*** RECORDS SUPPLIED ***
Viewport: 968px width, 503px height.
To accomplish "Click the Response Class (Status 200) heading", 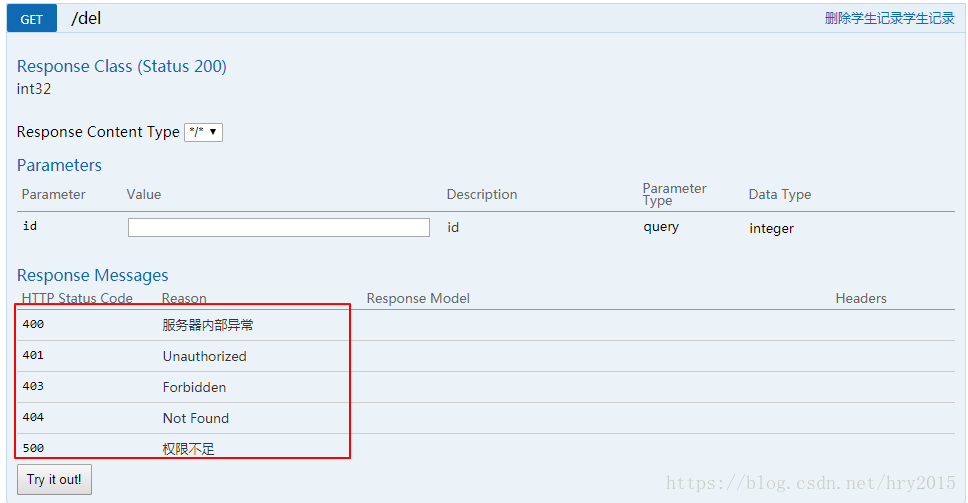I will (122, 66).
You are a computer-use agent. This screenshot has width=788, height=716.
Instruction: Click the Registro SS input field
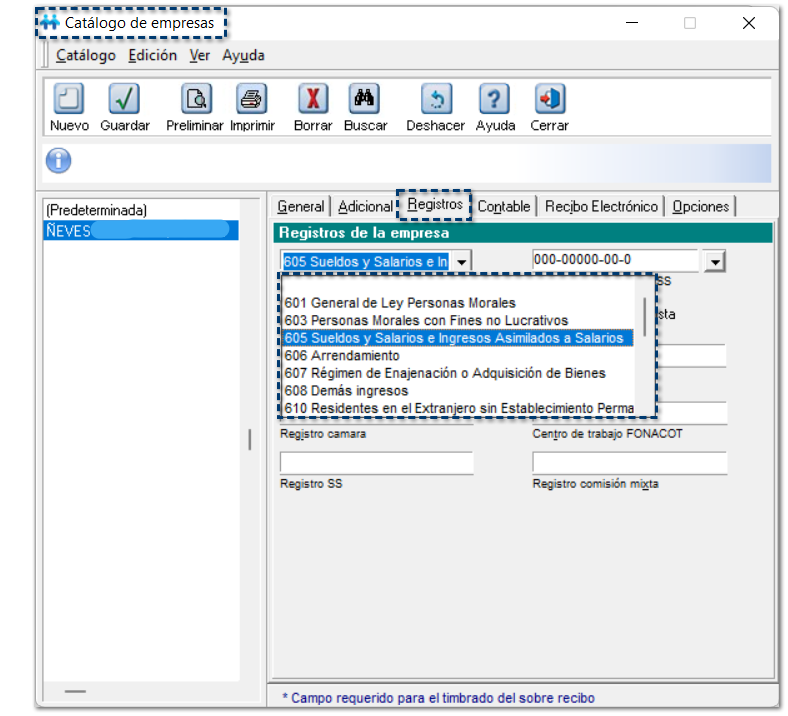coord(376,463)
***
**WORK INSTRUCTION**
All lines from the one holding "You are a computer-use" through the last line of the entries, and nothing else, are to be output exactly; leave out the pictures.

**COMPLETED TASK**
You are a computer-use agent. This screenshot has width=788, height=716.
Instruction: Click the Registro SS input field
coord(376,463)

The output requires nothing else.